県は14日、県内29の自治体病院(市町村立、一部事務組合立)の2007年度決算見込みを公表した。不良債務額が過去最高の約168億8千万円と、06年度に比べて7.8%(約12億2千万円)増え、7割近くの20病院が不良債務を抱える厳しい経営状況。県は一層深刻化する医師不足も踏まえ、「限られた医療資源の有効活用に向け、各圏域で医療機能を再編成する必要性がますます高まっている」と抜本的改革を訴えている。

 県市町村振興課が今年4月現在の概算値を集計し、14日に青森市で開かれた自治体病院事務(局)長会議で公表した。病院数は田子病院(田子町)の診療所化で、06年度より1減。07年6月に診療所化した国保平川病院(平川市)は4、5の2カ月分の決算で算定した。
 不良債務を抱える病院数は06年度の19から20病院に増加。起債が制限される不良債務比率10%以上の病院数は14から13に減少した。
 経常損益は約64億5千万円の赤字で、06年度比で赤字幅が3.0%(約1億8500万円)拡大。総体として経営の一層の悪化を示す形となっている。
 同課によると、田子、平川両病院を除いた現存病院だけで見ると、医業収益総額は06年度に比べ幾分伸びているが、材料費の増大などで医業費用総額の伸びが上回っている状況。医師不足や診療報酬のマイナス改訂、外来を中心とした患者数減少などで医業収益が伸び悩んでいる。
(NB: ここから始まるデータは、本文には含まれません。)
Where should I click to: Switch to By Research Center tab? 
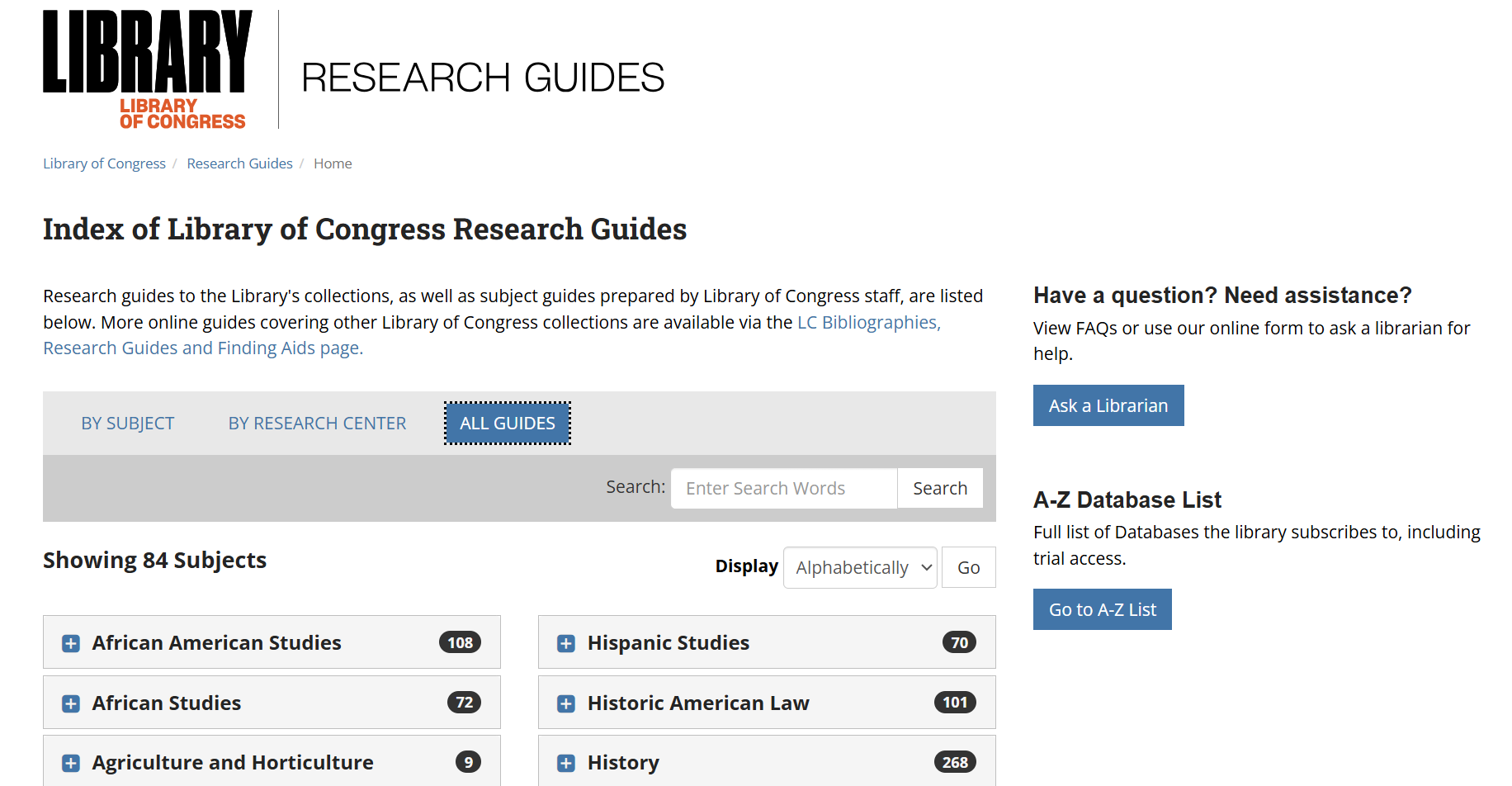tap(317, 424)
 国は経営効率化や再編・ネットワーク化を柱とする公立病院改革プランを08年度中に策定するよう各自治体に求め、プラン策定に伴う財政支援措置として、不良債務解消に向けた特例債発行を打ち出している。同課によると、今のところ県内では数団体が活用したい意向を示している。
 同課は「特例債起債の要件は、その活用がプラン策定と計画的な推進に資すること」と強調、国のヒアリングがある今年秋ごろまでにしっかりしたプラン素案を策定するよう呼び掛けている。